Eu não entendo nada da dinâmica dos incêndios nem do seu combate, mas sei ver que tudo falha ao nível da prevenção, que é a forma mais eficaz de combater a época de incêndios. Este ano foi editado um estudo científico, penso que da Universidade de Coimbra, onde apontavam Monchique como a área mais problemática. Onde está então a prevenção? O que foi feito? Andamos a eleger governantes, autarcas, todos, para não fazerem nada para defender a vida dos Portugueses? Sim, a vida, a integridade física, os seus bens, as suas memórias e património. Nada disto se substitui cegamente. Se a minha casa arder quem substitui fotos de família e amigos, da infância, bilhetes e cartas de amor, bilhetes de concertos onde fui, de jogos de futebol, autografados. Objetos de quem já não está entre nós, que me foram deixados. Objetos com significado que quero guardar até sair deste mundo, nada disto se substitui. Uma casa ardida leva o nosso passado, a nossa história. Um incêndio leva a nossa paisagem, a linda paisagem portuguesa. E os governantes dizem-me que nada disto importa e que preferem correr atrás do prejuízo com displicência e improviso.

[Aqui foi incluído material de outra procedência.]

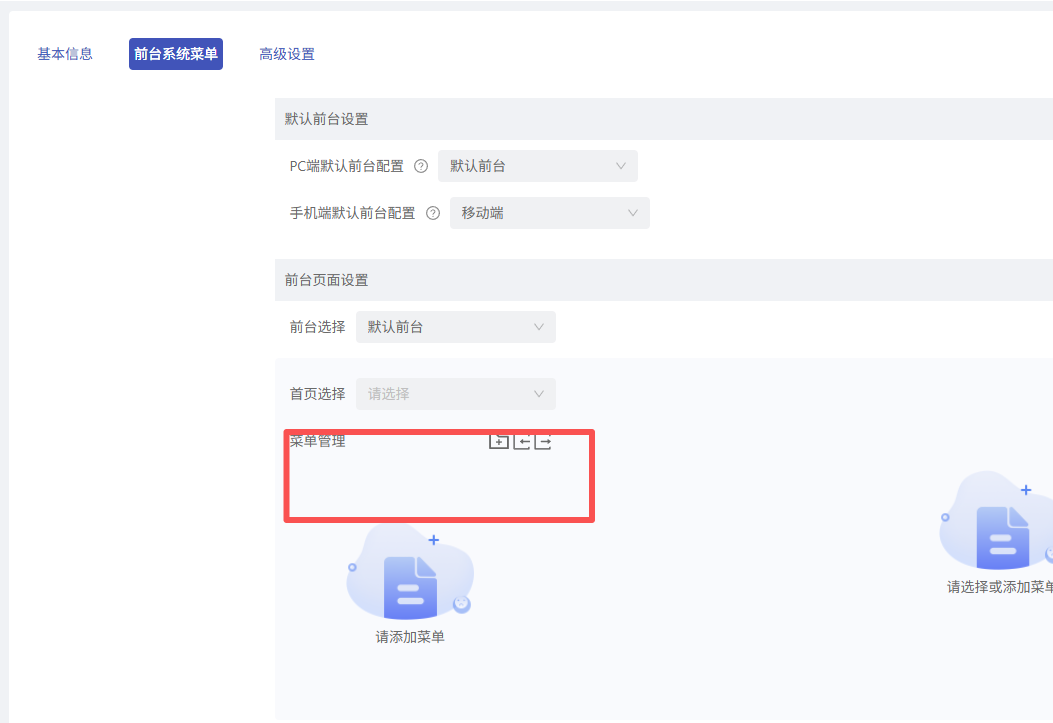Click help icon beside PC端默认前台配置
This screenshot has height=723, width=1053.
point(421,166)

Na sexta-feira vi na tv um senhor da proteção civil dizendo que estavam a atuar, no teatro de operações, os meios mais do que necessários para a extinção deste incêndio. E disse-o com alguma arrogância. E eu pensei, na altura: “Espero bem que não engula as palavras”. E está à vista o resultado. Casas ardidas, animais queimados vivos, pessoas feridas, árvores queimadas e a natureza destruída. Dá-me vontade de ir à Assembleia da Républica e gritar: “Resolvam!”. Se o meu trabalho é descontar nos impostos, o deles é resolver e proteger a minha vida e os meus bens. Não quero nem admito que este cenário se repita todos os anos. Se sabem que lidamos com temperaturas altíssimas, sabem que lidamos com um interior desertificado, sabem que lidamos com falta de conhecimento técnico, RESOLVAM! Foi um choque ver o que se passou com Monchique, quando tínhamos o exemplo tão recente de Pedrógão, quando tínhamos um relatório. É chocante que tenham deixado este incêndio tomar estas proporções, nunca adequado a resposta. Sejam inteligentes e diligentes, usem a ciência, usem os nossos recursos humanos, científicos, naturais. Chega de estarmos reféns de incompetentes vaidosos e com os seus interesses virados para o seu próprio bolso. Quem vai para a frente de um país vai por amor a este, para o servir, não para se servir do país.